Meeting with a teacher is like getting into a rap battle. Palms will be sweaty, knees weak, arms are heavy and a chance, although low, of having vomit on the sweater already (although highly unlikely that it will be mom’s spaghetti). Unlike most schools, ours offers plenty of opportunities to gain a further understanding of a subject by providing chances to meet with teachers and ask questions. These opportunities are missed if students are not comfortable enough to take advantage of them.
“It’s awkward in the office… I always ask my teacher if we can walk around so I cannot be in there,” Lauren McGee `20 said.

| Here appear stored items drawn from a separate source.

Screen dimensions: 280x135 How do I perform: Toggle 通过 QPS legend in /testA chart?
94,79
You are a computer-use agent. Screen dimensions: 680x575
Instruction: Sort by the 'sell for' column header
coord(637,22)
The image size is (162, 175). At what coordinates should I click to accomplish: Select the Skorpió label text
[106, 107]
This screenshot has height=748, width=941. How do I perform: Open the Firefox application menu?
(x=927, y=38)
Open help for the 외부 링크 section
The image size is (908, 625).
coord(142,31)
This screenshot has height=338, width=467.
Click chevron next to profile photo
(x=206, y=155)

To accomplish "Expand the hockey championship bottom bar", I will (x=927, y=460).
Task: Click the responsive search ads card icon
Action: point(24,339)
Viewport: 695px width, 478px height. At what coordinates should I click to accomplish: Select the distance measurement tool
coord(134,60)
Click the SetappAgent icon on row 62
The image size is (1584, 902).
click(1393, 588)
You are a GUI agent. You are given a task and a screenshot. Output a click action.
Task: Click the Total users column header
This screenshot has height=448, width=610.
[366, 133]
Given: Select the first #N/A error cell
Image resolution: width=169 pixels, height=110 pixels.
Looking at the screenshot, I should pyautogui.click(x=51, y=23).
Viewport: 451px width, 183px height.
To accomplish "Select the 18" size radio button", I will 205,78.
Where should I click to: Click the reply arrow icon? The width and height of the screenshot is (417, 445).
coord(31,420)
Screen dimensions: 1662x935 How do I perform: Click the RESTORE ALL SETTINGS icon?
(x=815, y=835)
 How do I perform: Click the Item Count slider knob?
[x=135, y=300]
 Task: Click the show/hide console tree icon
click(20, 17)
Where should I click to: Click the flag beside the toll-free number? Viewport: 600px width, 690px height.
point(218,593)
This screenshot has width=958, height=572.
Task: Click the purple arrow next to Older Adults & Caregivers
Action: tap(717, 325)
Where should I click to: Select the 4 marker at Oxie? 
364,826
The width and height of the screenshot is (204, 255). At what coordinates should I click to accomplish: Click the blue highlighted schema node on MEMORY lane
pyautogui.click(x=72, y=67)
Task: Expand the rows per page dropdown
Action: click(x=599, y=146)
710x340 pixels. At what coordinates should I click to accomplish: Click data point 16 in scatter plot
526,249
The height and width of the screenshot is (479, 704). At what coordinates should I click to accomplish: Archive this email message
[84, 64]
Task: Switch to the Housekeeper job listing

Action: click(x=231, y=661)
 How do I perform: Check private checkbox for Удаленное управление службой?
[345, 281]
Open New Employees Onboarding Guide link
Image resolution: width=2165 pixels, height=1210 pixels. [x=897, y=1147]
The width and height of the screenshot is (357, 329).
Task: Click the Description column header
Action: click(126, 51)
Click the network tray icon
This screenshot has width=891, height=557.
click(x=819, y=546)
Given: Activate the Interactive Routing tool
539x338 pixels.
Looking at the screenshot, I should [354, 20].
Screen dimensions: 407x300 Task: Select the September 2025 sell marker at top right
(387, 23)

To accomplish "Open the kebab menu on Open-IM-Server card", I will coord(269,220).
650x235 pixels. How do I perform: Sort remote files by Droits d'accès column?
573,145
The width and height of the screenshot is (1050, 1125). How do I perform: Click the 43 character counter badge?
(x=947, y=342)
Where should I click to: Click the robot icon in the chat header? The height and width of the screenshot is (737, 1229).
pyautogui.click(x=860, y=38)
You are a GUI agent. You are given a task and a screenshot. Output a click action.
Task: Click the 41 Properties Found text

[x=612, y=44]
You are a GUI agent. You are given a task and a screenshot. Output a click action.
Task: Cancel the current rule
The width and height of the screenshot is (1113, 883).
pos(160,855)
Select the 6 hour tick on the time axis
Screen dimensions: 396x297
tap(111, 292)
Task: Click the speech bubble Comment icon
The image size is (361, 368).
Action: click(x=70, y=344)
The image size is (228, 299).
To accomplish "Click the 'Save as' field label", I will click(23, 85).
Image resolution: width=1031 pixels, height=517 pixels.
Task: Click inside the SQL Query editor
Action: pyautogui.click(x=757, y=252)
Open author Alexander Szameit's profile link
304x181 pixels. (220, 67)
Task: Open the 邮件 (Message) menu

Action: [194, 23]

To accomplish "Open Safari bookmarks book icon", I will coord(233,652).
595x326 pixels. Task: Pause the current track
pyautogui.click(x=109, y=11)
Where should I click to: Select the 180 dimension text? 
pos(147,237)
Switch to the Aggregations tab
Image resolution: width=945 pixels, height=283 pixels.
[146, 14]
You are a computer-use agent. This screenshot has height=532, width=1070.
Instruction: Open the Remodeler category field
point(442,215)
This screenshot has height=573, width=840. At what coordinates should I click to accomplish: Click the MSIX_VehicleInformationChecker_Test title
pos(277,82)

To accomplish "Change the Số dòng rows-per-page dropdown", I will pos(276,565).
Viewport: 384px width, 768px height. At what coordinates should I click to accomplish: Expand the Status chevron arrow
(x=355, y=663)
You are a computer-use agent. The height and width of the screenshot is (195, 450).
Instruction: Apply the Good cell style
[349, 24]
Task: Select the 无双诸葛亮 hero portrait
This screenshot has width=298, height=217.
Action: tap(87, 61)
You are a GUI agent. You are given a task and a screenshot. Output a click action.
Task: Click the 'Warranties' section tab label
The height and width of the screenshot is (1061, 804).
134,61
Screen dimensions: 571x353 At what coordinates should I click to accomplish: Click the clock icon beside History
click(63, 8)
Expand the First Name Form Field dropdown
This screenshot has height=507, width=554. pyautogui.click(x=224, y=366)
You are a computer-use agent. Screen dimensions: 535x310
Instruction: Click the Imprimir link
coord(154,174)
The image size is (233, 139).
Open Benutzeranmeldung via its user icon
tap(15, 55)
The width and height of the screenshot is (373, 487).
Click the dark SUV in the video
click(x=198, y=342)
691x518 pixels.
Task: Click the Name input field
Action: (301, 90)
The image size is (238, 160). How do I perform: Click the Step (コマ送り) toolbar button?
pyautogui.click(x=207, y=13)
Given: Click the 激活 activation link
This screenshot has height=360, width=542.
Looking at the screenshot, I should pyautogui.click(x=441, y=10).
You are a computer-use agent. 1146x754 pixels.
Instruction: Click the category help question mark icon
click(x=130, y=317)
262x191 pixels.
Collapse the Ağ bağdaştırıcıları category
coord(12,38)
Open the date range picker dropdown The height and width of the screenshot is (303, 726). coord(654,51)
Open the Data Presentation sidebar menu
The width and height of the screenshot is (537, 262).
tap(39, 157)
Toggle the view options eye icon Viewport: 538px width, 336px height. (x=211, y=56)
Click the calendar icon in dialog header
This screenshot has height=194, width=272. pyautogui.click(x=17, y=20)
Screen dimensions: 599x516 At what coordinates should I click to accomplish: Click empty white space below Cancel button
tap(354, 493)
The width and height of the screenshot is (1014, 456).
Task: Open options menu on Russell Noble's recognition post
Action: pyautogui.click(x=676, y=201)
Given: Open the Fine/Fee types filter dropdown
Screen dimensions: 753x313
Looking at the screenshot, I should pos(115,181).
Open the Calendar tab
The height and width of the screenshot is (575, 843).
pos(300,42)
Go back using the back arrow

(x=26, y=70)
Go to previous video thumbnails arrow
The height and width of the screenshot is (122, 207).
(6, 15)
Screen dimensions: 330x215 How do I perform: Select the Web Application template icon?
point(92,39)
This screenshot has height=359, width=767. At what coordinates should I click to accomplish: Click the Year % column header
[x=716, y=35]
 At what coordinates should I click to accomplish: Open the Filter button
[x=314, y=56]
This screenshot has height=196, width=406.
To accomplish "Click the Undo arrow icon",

The idea of walking into a department office with five teachers a student has never met before is scarier than most Halloween decorations. While negotiating grades, hoping to better understand a lesson or just stopping in to say hello, a student has to deal with one-on-one interactions that can often turn into awkward and intermittent conversation. Knowing this going in, one can get in and out as quickly as possible or look at it in a new light.
The practice of approaching difficult meetings and situations with confidence and preparations is a life skill that extends beyond Spanish I. By stressing and avoiding the meeting, a student is missing the opportunity to practice her conversational skills. Meeting with a superior does not end once high school stops. No matter what job, hobby or lifestyle, a meeting with others will be inevitable. Students will have to negotiate when they buy a car, for the car repairs once they crash their car and in court to avoid that unfair speeding ticket.  During a meeting that is awkward and stunted, it is important look at it as an opportunity to develop a real world skill. If one has a successful meeting with a teacher, congratulations. If one does not succeed,one should view it as a bump in the road. A student must be able to learn from these blunders or else the meeting and its subsequent errors meant nothing.  No student should be nervous for a meeting as long as it is seen as a practice run. The consequences of a meeting can be exaggerated in a student’s mind if it is not put in perspective.